Raphaëlle Jean-Louis aussi se remémore douloureusement ses années de stage. Quatre mois avant d’être diplômée, elle subit des «scènes de maltraitance» lors d’un stage au service orthopédie. «J’étais en train de faire un pansement à un patient. Je lui expliquais comment j’allais procéder. Une infirmière et passée et m’a répété à deux reprises: “Il n’en a rien à foutre de ce que tu dis”. Ce qui était faux». Peu de temps après, un jeune homme de 23 ans est hospitalisé à la suite d’un accident de moto. «Il fallait lui faire un soin très technique au niveau de sa sonde urinaire. Étant élève, j’ai demandé au patient et à mes collègues si je pouvais assister au soin pour apprendre les étapes. Les infirmières m’ont dit que j’étais vicieuse. La soignante qui a réalisé le soin avait du mal à l’effectuer, le garçon hurlait de douleur. Elle a dit “Monsieur, défoulez-vous sur la stagiaire, tapez-la si vous avez mal”.» Ces histoires à répétition pendant 10 semaines, Raphaëlle Jean-Louis les a racontées dans un livre en 2018: Diplôme délivré(e)! (éd. Michalon). L’ouvrage a rencontré un tel succès (l’auteur a d’ailleurs été invitée à l’Élysée), que Raphaëlle Jean-Louis en prépare actuellement une adaptation pour le cinéma.

Cécile, Florian, Léa, Leila*, Raphaëlle, mais aussi Charly, Océane, Marine et Emma racontent tous la même histoire. «On m’a dit tous les jours de mon stage que j’étais nulle», «On m’avait prévenu que sur mes 6 stages, au moins un se passerait mal», «Après tant de méchancetés, j’ai perdu confiance en moi». Tous ont mis un terme à leur stage.

Pour la FNESI (Fédération nationale des étudiants en soins infirmiers), «la maltraitance en stage et la détresse psychologique des étudiants en sciences infirmières n’est pas une nouveauté». En 2011, 2015 et 2017 par la réalisation de trois enquêtes, la FNESI avait interrogé les étudiants sur leur vécu en stage.
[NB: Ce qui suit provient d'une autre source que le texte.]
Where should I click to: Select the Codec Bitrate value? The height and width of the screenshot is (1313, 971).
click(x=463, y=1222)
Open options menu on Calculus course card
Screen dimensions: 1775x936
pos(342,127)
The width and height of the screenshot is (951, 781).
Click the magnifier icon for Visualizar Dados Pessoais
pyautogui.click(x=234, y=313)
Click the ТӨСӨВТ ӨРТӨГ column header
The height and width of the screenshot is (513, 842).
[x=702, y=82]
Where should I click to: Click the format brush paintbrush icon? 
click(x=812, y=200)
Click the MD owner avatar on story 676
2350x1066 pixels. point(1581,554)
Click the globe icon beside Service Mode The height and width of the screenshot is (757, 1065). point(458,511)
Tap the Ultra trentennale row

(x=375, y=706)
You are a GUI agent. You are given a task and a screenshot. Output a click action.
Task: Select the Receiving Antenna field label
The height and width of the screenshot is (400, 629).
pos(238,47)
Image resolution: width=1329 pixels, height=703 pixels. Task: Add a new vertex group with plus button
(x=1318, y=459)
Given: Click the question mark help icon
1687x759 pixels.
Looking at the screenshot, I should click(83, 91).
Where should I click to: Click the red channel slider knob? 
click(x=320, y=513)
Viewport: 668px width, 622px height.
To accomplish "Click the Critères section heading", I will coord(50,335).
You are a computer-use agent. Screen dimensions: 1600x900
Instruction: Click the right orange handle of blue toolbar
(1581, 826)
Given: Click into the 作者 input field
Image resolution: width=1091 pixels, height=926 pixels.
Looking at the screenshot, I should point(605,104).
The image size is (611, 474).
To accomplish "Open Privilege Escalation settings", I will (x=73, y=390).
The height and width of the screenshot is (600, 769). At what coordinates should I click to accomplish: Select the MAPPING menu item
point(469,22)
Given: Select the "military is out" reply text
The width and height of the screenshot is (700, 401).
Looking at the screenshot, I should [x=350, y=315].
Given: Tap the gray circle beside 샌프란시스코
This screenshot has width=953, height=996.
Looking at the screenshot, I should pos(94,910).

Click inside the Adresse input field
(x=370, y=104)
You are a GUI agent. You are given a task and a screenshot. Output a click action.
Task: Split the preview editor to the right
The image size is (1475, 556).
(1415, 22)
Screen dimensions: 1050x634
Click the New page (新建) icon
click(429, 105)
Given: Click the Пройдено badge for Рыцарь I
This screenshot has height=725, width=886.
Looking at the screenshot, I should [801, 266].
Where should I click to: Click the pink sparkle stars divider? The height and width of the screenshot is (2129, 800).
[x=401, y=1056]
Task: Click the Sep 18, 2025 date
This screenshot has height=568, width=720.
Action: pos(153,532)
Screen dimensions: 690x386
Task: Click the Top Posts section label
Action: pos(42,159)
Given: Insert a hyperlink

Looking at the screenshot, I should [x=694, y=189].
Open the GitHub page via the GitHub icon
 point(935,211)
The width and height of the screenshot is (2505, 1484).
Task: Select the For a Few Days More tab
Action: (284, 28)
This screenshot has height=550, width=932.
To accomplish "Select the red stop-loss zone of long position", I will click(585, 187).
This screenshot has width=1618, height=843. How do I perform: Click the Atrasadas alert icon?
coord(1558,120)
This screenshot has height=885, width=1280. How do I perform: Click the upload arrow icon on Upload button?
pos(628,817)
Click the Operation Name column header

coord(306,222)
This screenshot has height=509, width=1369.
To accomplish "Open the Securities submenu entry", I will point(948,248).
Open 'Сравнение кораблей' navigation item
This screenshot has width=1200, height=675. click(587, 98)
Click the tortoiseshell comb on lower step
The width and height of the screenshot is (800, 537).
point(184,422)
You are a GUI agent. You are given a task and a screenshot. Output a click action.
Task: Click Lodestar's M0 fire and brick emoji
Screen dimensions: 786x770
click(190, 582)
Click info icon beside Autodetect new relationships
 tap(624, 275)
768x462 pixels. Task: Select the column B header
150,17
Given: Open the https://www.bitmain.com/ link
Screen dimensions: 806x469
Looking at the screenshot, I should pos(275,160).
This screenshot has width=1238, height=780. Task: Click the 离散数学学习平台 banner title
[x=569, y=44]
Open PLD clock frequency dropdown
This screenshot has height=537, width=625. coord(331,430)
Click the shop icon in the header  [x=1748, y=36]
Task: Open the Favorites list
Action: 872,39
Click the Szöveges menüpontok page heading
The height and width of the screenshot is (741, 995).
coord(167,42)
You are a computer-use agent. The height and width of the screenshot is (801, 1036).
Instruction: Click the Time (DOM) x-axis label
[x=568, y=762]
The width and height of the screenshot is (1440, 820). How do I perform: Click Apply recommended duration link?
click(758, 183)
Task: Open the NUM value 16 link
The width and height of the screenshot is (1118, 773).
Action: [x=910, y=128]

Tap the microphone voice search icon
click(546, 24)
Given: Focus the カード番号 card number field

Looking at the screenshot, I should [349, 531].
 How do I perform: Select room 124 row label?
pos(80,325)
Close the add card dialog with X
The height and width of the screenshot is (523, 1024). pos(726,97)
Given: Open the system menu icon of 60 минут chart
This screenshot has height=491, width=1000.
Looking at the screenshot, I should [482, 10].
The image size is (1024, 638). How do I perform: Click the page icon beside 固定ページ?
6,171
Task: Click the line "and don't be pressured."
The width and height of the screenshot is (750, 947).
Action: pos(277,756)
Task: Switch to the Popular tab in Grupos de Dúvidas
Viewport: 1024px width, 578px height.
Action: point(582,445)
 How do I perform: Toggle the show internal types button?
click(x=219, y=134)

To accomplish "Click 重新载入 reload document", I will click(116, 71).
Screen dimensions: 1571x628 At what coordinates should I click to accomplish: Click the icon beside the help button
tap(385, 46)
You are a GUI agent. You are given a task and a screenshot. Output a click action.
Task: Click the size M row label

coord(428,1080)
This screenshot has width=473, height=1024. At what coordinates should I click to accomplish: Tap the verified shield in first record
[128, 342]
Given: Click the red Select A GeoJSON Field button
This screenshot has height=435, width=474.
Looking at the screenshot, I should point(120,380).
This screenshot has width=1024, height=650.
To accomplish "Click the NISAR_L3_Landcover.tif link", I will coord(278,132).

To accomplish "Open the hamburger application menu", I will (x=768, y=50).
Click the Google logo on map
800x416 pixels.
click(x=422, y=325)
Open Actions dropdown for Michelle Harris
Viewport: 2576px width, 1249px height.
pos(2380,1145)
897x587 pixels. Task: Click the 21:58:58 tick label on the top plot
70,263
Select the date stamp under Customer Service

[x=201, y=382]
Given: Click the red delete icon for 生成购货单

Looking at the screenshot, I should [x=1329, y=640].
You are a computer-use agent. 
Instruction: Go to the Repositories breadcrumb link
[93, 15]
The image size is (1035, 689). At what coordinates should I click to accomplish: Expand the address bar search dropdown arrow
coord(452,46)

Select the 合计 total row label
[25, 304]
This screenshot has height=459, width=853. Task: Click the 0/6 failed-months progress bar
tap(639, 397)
Les trois enquêtes avaient révélé leurs souffrances physiques et psychiques liées aux conditions d’études. Et 33,4% des étudiants déclarent avoir été harcelés par un soignant, selon l’enquête de 2017. Suite à ces témoignages, la FNESI (Fédération nationale des étudiants en soins infirmiers) a publié un communiqué ce jeudi 18 novembre, afin de réclamer le développement d’une évaluation systématique et obligatoire des lieux de stages. «L’objectif de mettre en place une plateforme nationale permettrait aux étudiants d’évaluer leurs stages afin d’observer les améliorations notables à mettre en place au sein des établissements», écrit le communiqué.